Japan Geoscience Union Meeting 2024

Presentation information

[J] Oral

A (Atmospheric and Hydrospheric Sciences ) » A-CC Cryospheric Sciences & Cold District Environment

[A-CC27] Ice cores and paleoenvironmental modeling

Wed. May 29, 2024 10:45 AM - 12:00 PM 104 (International Conference Hall, Makuhari Messe)

convener:Fuyuki SAITO(Japan Agency for Marine-Earth Science and Technology), Ryu Uemura(Nagoya University), Nozomu Takeuchi(Chiba University), Kenji Kawamura(National Institute of Polar Research, Research Organization of Information and Systems), Chairperson:Sam Sherriff-Tadano(University of the Ryukyus)

11:45 AM - 12:00 PM

[ACC27-10] Climate modeling study on the mechanisms for millennial-scale climate variability during glacial periods

★Invited Papers

*Yuta Kuniyoshi1, Ayako Abe-Ouchi1, Wing-Le Chan1, Sam Sherriff-Tadano2 (1.The University of Tokyo, 2.University of The Ryukyus)

Keywords:Dansgaard-Oeschger event, Atlantic meridional overturning circulation, Atmosphere-Ocean interaction, Paleoclimate modelling

Glacial climate was dominated by millennial-scale variability, such as Dansgaard-Oeschger (DO) events which have been identified in Greenland ice core records.

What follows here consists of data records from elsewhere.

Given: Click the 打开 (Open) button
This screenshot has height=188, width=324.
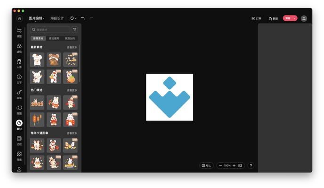Looking at the screenshot, I should pos(257,18).
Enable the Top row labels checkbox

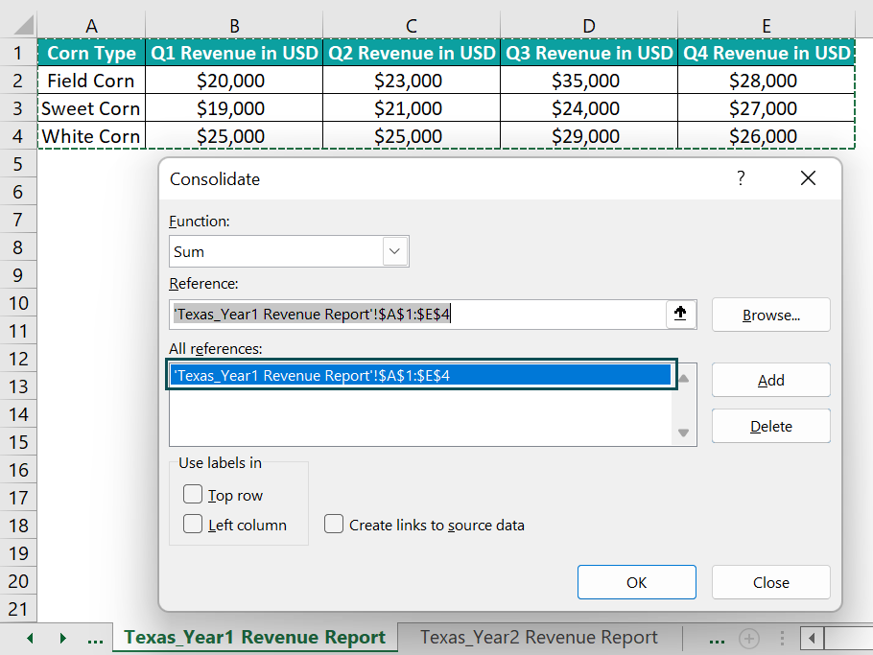(193, 495)

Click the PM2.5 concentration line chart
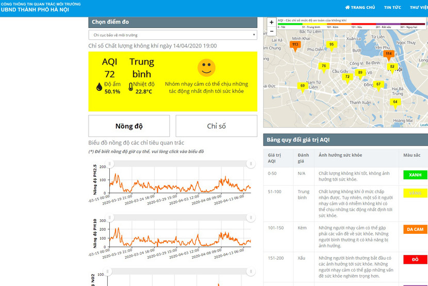pos(179,183)
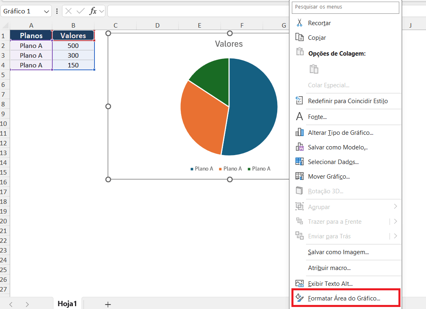Open the Name Box dropdown arrow

pyautogui.click(x=47, y=11)
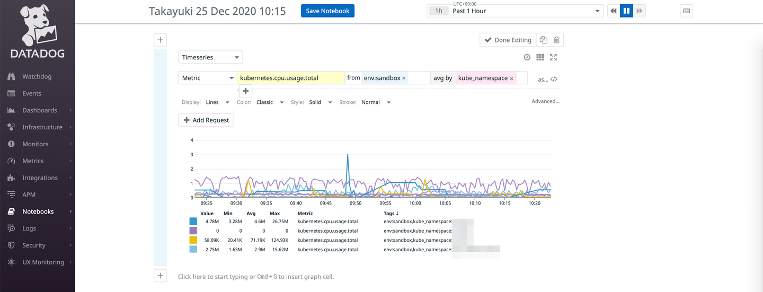Image resolution: width=763 pixels, height=292 pixels.
Task: Open the Color Classic dropdown
Action: click(x=269, y=102)
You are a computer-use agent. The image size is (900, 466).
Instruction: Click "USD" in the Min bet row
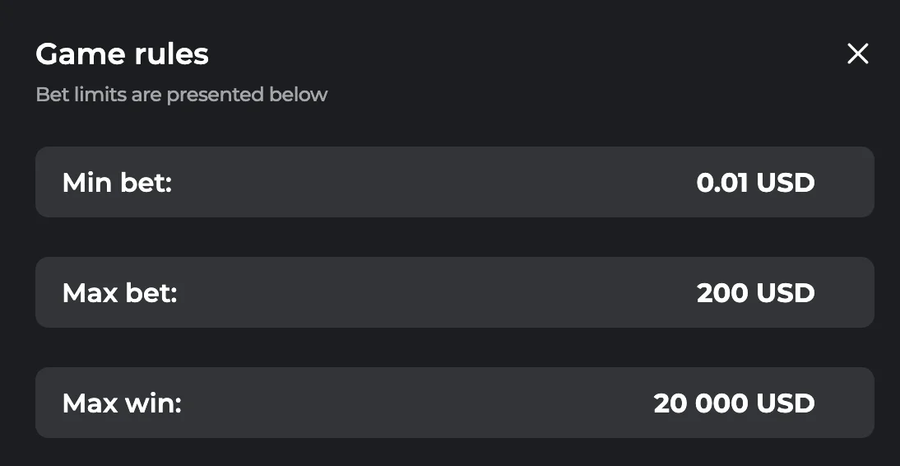[x=786, y=182]
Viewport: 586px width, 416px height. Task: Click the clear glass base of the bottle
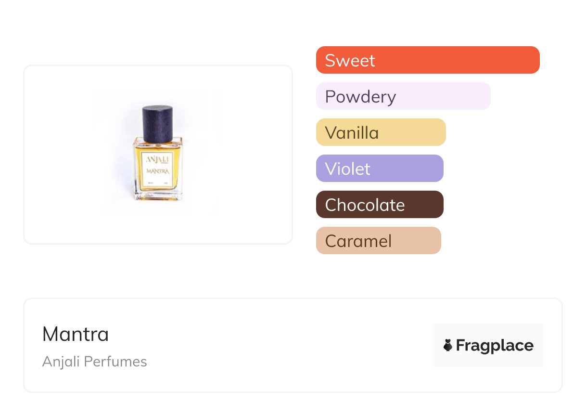pyautogui.click(x=157, y=196)
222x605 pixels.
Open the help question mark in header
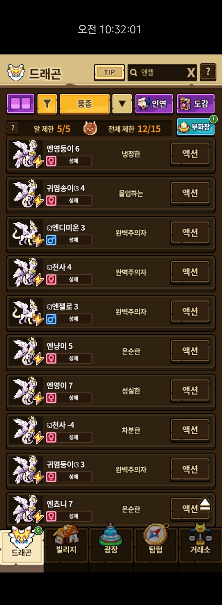pos(208,72)
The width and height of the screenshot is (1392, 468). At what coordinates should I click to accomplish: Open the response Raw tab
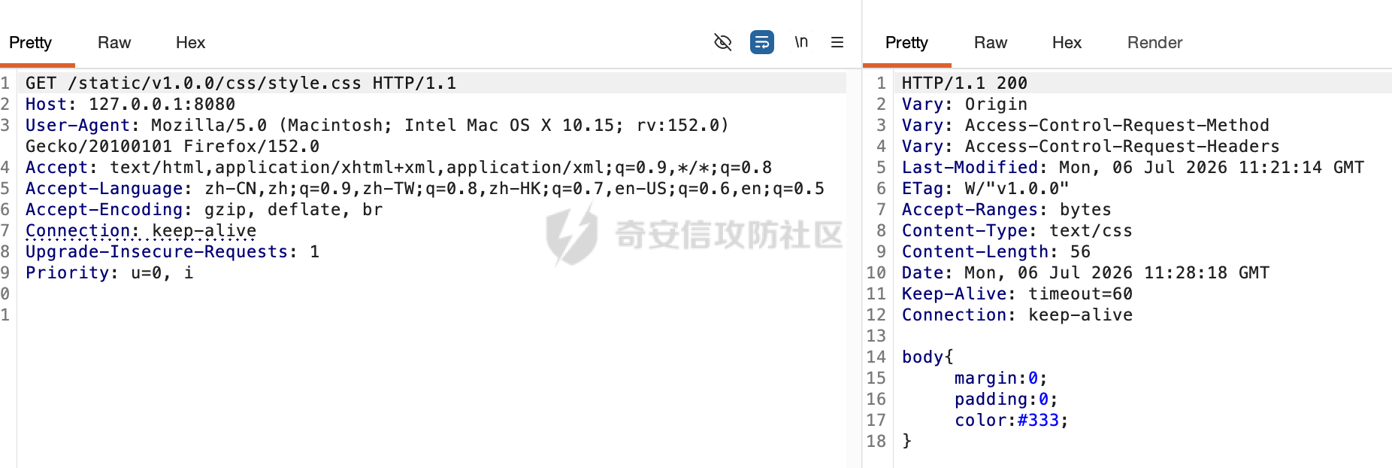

The millennial-scale climate change was shown to be strongly associated with abrupt changes in the Atlantic meridional overturning circulation (AMOC). Recently, several studies using coupled atmosphere-ocean model have shown the millennial timescale oscillations of the atmosphere-ocean system and proposed several intrinsic oscillators: A ‘salt oscillator’ related to sea surface salinity changes in the North Atlantic and/or a ‘deep decoupling oscillator’ which involves sea ice change and subsurface temperature change in the North Atlantic. Our research group has shown that the latter oscillator may play a more important role (Kuniyoshi et al. 2022GRL), but it is not yet clear whether the oscillations are driven purely by changes in heat and/or salinity in the ocean , or whether changes in either heat flux, water flux, or wind stress between atmosphere and ocean play a key role. Here, using the climate model, MIROC4m, we investigate the detailed role of each flux (heat, water, wind) between atmosphere and ocean in driving millennial-scale oscillations. For this purpose, we perform several sensitivity experiments in which atmosphere-ocean flux passed to the sea surface are fixed to climatology and compare the results with a full-coupled atmosphere-ocean experiment. We discuss implications on the mechanism of the DO events and the background conditions for the millennial-scale variability.